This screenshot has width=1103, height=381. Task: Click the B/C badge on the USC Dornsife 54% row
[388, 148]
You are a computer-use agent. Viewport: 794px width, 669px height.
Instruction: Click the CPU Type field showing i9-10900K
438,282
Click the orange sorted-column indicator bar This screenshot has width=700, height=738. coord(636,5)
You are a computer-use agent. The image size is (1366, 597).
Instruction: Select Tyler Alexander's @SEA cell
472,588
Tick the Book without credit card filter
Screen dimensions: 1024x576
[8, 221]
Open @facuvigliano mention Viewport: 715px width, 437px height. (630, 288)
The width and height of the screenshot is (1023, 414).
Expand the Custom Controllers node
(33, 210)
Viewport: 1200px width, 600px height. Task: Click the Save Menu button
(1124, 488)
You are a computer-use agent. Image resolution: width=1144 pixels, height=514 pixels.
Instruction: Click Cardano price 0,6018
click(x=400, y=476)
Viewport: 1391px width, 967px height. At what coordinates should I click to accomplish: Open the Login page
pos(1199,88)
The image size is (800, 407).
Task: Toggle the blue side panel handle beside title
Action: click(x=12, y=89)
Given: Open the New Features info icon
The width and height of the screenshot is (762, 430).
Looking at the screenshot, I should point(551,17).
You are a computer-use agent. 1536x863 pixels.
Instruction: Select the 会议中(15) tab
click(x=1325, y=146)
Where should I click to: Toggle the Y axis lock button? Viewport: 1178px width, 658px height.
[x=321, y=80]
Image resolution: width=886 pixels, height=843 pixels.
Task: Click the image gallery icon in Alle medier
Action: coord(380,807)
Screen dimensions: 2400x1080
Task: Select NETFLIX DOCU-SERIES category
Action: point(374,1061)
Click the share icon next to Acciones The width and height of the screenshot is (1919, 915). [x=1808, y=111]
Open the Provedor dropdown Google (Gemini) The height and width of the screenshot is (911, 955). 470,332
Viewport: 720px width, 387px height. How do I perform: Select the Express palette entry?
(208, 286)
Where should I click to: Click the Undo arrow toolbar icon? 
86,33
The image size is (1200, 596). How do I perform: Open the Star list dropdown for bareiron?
------------------------------------------------------------
Scan the data above for the word "agent". Copy every line in which it is found.

You are a computer-use agent. Viewport: 794px width, 669px height.
You are a computer-use agent. The image size is (1366, 597).
You are a computer-use agent. Image resolution: width=1144 pixels, height=514 pixels.
You are a computer-use agent. 1536x863 pixels.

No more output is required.